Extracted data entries
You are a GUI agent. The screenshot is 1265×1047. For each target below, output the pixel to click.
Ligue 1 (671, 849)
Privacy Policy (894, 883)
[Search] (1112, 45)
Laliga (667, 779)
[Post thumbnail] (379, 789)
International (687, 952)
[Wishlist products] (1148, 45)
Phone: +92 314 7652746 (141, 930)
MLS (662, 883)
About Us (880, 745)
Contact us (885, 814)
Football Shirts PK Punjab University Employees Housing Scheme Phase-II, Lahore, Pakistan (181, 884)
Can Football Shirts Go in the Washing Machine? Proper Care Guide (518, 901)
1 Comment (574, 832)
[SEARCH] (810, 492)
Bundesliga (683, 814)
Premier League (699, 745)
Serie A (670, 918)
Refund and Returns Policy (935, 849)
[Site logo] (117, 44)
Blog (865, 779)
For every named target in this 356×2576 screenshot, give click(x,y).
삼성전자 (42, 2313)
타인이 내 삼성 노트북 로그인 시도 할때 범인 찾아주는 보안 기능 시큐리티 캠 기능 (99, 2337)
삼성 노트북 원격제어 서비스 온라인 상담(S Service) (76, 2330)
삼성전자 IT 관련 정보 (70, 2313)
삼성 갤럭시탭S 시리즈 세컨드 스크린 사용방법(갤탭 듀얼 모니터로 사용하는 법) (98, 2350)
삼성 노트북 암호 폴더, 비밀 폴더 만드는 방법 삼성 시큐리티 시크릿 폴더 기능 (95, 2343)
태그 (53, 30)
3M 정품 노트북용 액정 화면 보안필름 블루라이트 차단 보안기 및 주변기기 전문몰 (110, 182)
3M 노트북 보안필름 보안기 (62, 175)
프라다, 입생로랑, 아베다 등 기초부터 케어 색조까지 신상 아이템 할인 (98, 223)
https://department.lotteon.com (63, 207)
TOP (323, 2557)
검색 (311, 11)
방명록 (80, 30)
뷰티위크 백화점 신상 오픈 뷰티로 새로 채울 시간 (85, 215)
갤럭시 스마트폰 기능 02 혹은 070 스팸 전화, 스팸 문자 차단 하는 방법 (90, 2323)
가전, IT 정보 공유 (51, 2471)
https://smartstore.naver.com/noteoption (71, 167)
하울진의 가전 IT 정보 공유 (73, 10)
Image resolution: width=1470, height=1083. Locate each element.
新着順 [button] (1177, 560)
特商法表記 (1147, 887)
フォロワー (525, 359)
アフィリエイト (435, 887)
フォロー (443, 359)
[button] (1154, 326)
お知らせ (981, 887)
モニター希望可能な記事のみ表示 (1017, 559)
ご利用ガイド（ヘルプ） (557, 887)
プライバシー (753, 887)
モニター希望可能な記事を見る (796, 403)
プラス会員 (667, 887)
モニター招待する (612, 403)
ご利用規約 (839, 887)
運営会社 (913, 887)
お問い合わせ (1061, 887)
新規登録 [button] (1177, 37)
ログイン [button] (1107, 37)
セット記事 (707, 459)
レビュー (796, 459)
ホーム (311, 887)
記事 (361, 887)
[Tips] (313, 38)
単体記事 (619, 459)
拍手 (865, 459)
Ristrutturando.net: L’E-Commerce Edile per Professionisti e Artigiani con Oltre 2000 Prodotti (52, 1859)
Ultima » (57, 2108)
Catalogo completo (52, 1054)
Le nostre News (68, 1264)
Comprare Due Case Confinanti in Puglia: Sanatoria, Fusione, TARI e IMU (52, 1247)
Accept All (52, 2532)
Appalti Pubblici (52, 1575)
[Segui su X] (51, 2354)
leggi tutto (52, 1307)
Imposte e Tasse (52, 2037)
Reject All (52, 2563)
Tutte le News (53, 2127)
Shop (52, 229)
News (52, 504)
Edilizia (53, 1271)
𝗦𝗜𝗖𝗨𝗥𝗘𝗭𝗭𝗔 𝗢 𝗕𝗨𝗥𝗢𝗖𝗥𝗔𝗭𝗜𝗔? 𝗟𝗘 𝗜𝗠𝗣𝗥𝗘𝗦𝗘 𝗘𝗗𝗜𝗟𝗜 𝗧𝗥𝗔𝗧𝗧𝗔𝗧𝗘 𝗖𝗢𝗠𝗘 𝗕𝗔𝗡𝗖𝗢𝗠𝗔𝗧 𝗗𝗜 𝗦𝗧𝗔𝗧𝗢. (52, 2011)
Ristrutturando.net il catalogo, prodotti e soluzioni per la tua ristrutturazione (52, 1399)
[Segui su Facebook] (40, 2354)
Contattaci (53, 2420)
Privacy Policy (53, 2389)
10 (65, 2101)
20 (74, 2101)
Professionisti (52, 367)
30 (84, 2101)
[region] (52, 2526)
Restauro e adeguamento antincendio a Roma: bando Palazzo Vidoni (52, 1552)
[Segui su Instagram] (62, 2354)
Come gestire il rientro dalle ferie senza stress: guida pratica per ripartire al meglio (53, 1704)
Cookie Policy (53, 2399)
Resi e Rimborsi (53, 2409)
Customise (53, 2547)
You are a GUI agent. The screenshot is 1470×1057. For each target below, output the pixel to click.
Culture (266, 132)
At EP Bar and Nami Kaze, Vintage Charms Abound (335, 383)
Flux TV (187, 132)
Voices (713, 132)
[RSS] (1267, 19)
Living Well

Exercise
Print the entire set of records again, exactly.

Task output
You are a GUI agent. The screenshot is 1265×1047. For each target below, output the pixel to click.
Ligue 1 (671, 849)
Privacy Policy (894, 883)
[Search] (1112, 45)
Laliga (667, 779)
[Post thumbnail] (379, 789)
International (687, 952)
[Wishlist products] (1148, 45)
Phone: +92 314 7652746 (141, 930)
MLS (662, 883)
About Us (880, 745)
Contact us (885, 814)
Football Shirts PK Punjab University Employees Housing Scheme Phase-II, Lahore, Pakistan (181, 884)
Can Football Shirts Go in the Washing Machine? Proper Care Guide (518, 901)
1 Comment (574, 832)
[SEARCH] (810, 492)
Bundesliga (683, 814)
Premier League (699, 745)
Serie A (670, 918)
Refund and Returns Policy (935, 849)
[Site logo] (117, 44)
Blog (865, 779)
For every named target in this 356×2576 screenshot, give click(x,y).
삼성전자 (42, 2313)
타인이 내 삼성 노트북 로그인 시도 할때 범인 찾아주는 보안 기능 시큐리티 캠 기능 (99, 2337)
삼성 노트북 원격제어 서비스 온라인 상담(S Service) (76, 2330)
삼성전자 IT 관련 정보 (70, 2313)
삼성 갤럭시탭S 시리즈 세컨드 스크린 사용방법(갤탭 듀얼 모니터로 사용하는 법) (98, 2350)
삼성 노트북 암호 폴더, 비밀 폴더 만드는 방법 삼성 시큐리티 시크릿 폴더 기능 (95, 2343)
태그 (53, 30)
3M 정품 노트북용 액정 화면 보안필름 블루라이트 차단 보안기 및 주변기기 전문몰 (110, 182)
3M 노트북 보안필름 보안기 (62, 175)
프라다, 입생로랑, 아베다 등 기초부터 케어 색조까지 신상 아이템 할인 (98, 223)
https://department.lotteon.com (63, 207)
TOP (323, 2557)
검색 (311, 11)
방명록 (80, 30)
뷰티위크 백화점 신상 오픈 뷰티로 새로 채울 시간 (85, 215)
갤럭시 스마트폰 기능 02 혹은 070 스팸 전화, 스팸 문자 차단 하는 방법 (90, 2323)
가전, IT 정보 공유 (51, 2471)
https://smartstore.naver.com/noteoption (71, 167)
하울진의 가전 IT 정보 공유 (73, 10)
Image resolution: width=1470, height=1083. Locate each element.
新着順 [button] (1177, 560)
特商法表記 (1147, 887)
フォロワー (525, 359)
アフィリエイト (435, 887)
フォロー (443, 359)
[button] (1154, 326)
お知らせ (981, 887)
モニター希望可能な記事のみ表示 (1017, 559)
ご利用ガイド（ヘルプ） (557, 887)
プライバシー (753, 887)
モニター希望可能な記事を見る (796, 403)
プラス会員 (667, 887)
モニター招待する (612, 403)
ご利用規約 (839, 887)
運営会社 (913, 887)
お問い合わせ (1061, 887)
新規登録 [button] (1177, 37)
ログイン [button] (1107, 37)
セット記事 (707, 459)
レビュー (796, 459)
ホーム (311, 887)
記事 (361, 887)
[Tips] (313, 38)
単体記事 (619, 459)
拍手 (865, 459)
Ristrutturando.net: L’E-Commerce Edile per Professionisti e Artigiani con Oltre 2000 Prodotti (52, 1859)
Ultima » (57, 2108)
Catalogo completo (52, 1054)
Le nostre News (68, 1264)
Comprare Due Case Confinanti in Puglia: Sanatoria, Fusione, TARI e IMU (52, 1247)
Accept All (52, 2532)
Appalti Pubblici (52, 1575)
[Segui su X] (51, 2354)
leggi tutto (52, 1307)
Imposte e Tasse (52, 2037)
Reject All (52, 2563)
Tutte le News (53, 2127)
Shop (52, 229)
News (52, 504)
Edilizia (53, 1271)
𝗦𝗜𝗖𝗨𝗥𝗘𝗭𝗭𝗔 𝗢 𝗕𝗨𝗥𝗢𝗖𝗥𝗔𝗭𝗜𝗔? 𝗟𝗘 𝗜𝗠𝗣𝗥𝗘𝗦𝗘 𝗘𝗗𝗜𝗟𝗜 𝗧𝗥𝗔𝗧𝗧𝗔𝗧𝗘 𝗖𝗢𝗠𝗘 𝗕𝗔𝗡𝗖𝗢𝗠𝗔𝗧 𝗗𝗜 𝗦𝗧𝗔𝗧𝗢. (52, 2011)
Ristrutturando.net il catalogo, prodotti e soluzioni per la tua ristrutturazione (52, 1399)
[Segui su Facebook] (40, 2354)
Contattaci (53, 2420)
Privacy Policy (53, 2389)
10 (65, 2101)
20 (74, 2101)
Professionisti (52, 367)
30 (84, 2101)
[region] (52, 2526)
Restauro e adeguamento antincendio a Roma: bando Palazzo Vidoni (52, 1552)
[Segui su Instagram] (62, 2354)
Come gestire il rientro dalle ferie senza stress: guida pratica per ripartire al meglio (53, 1704)
Cookie Policy (53, 2399)
Resi e Rimborsi (53, 2409)
Customise (53, 2547)
You are a GUI agent. The screenshot is 1470×1057. For each target below, output the pixel to click.
Culture (266, 132)
At EP Bar and Nami Kaze, Vintage Charms Abound (335, 383)
Flux TV (187, 132)
Voices (713, 132)
[RSS] (1267, 19)
Living Well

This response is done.